═════ DATA LINES

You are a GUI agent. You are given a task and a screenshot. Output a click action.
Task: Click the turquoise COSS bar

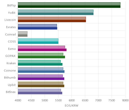[x=38, y=43]
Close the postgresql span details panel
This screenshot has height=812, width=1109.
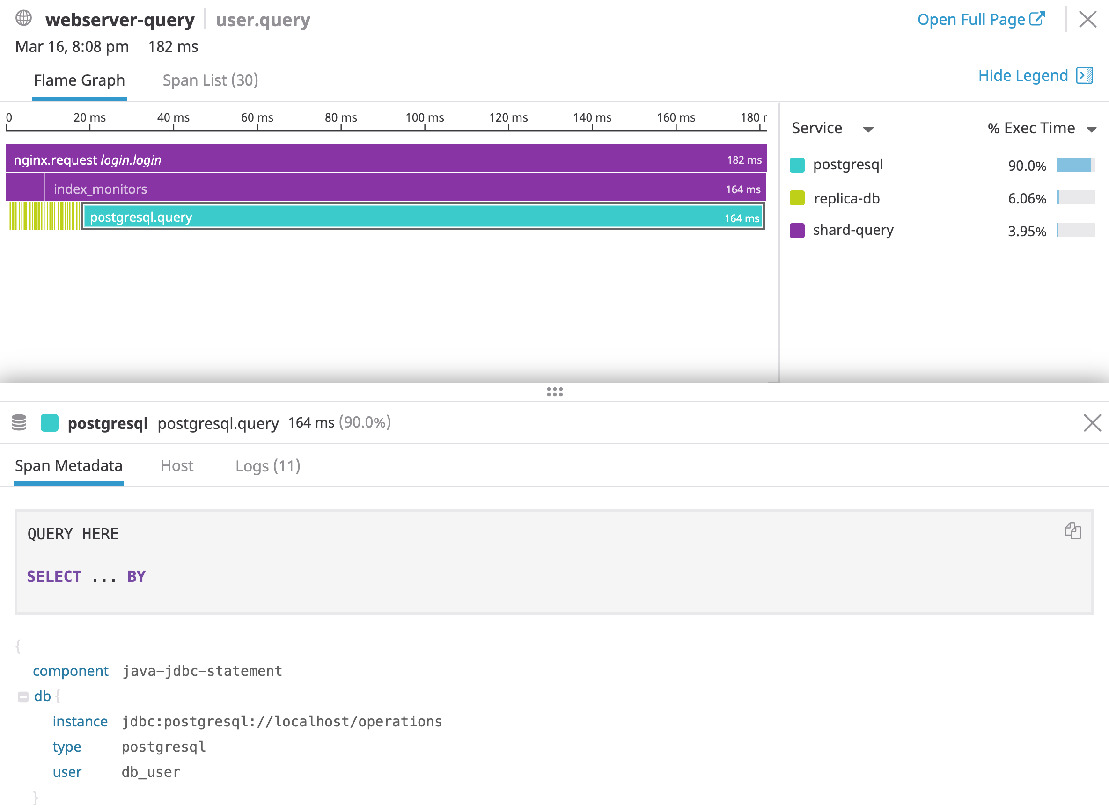[1092, 423]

══════════

- **EXERCISE GOAL**:
Copy the text of all the data above word for word, leaving out the pictures.

- **TASK SOLUTION**:
You are a GUI agent. You are given a task and a screenshot. Output a click action.
Task: Click the turquoise COSS bar

[x=38, y=43]
Close the postgresql span details panel
This screenshot has height=812, width=1109.
[1092, 423]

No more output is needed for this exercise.